**MATERIAL PROVIDED**
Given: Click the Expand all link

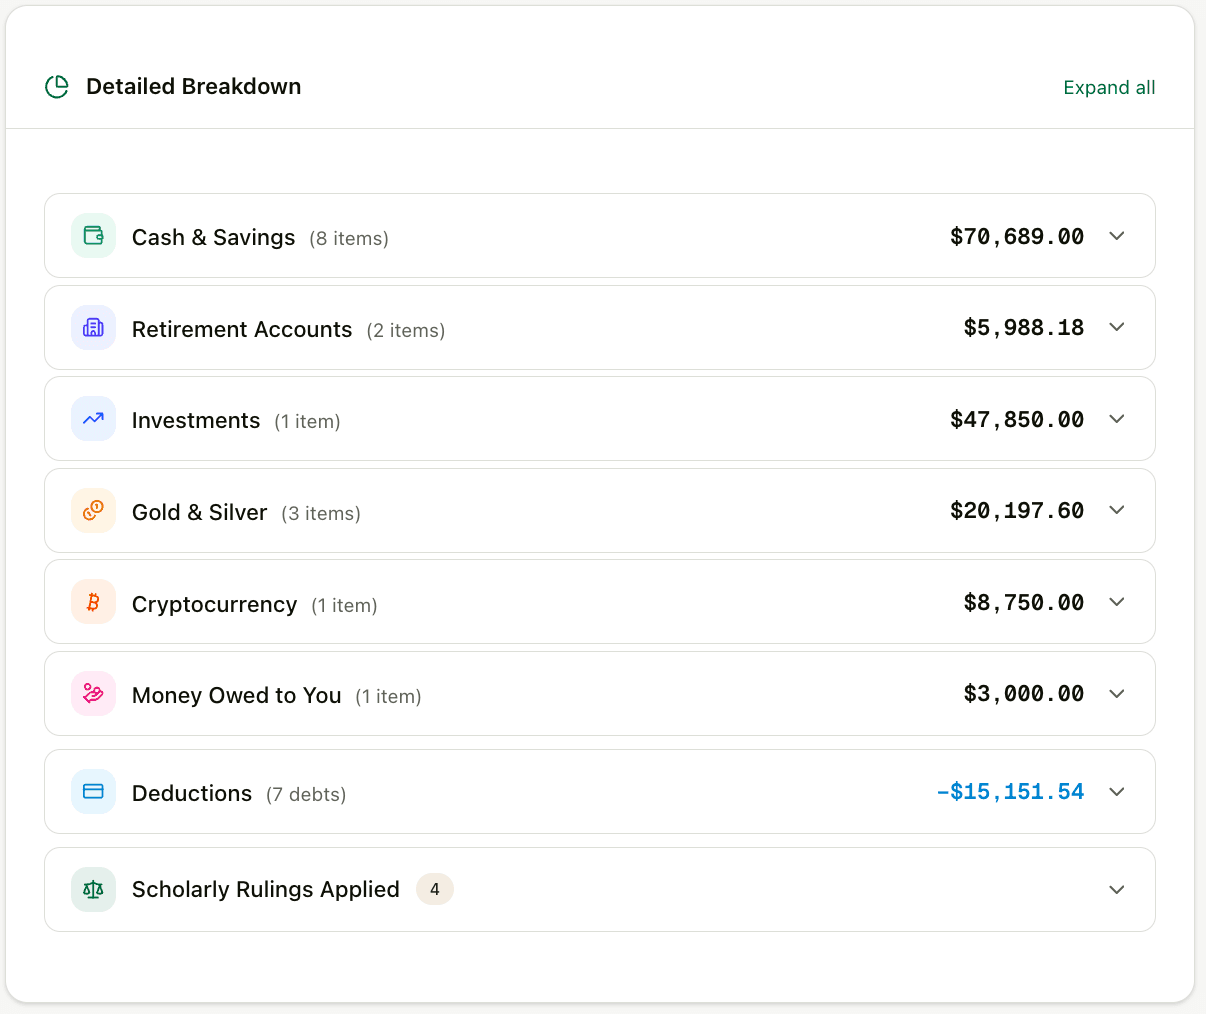Looking at the screenshot, I should [1109, 88].
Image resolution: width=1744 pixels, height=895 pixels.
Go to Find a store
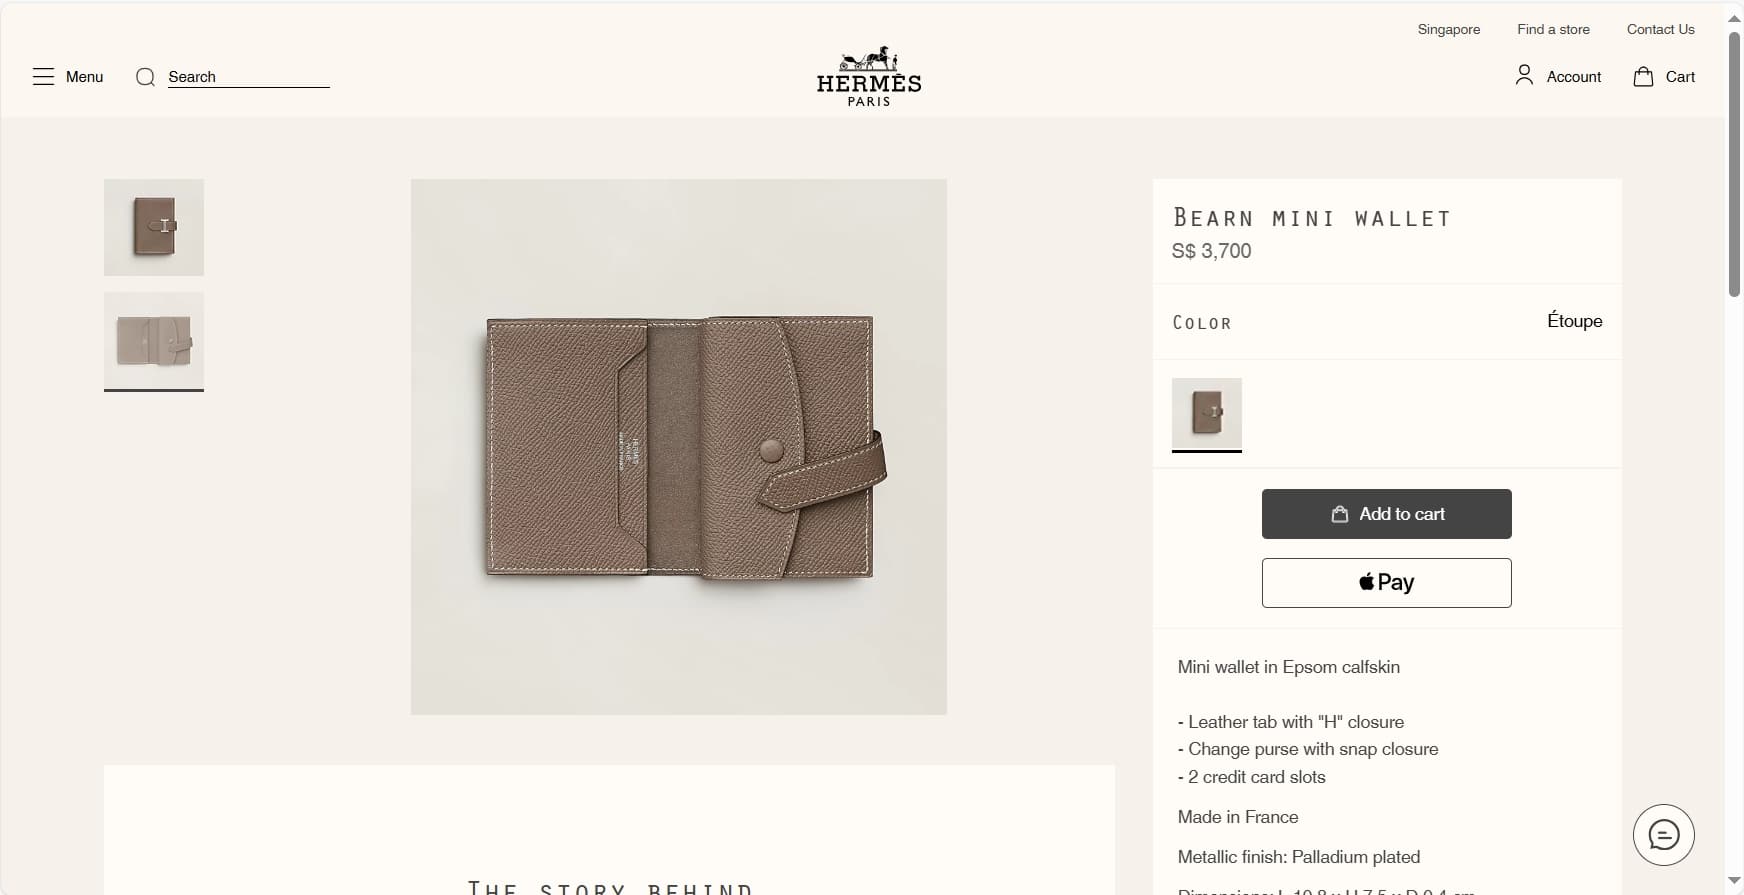(1553, 29)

**WHAT TO DO**
Find the line that contains "Image resolution: width=1744". Copy it and every line after it through the end of the listing exactly, but not the pictures.

**YOUR SOLUTION**
Image resolution: width=1744 pixels, height=895 pixels.
Go to Find a store
(1553, 29)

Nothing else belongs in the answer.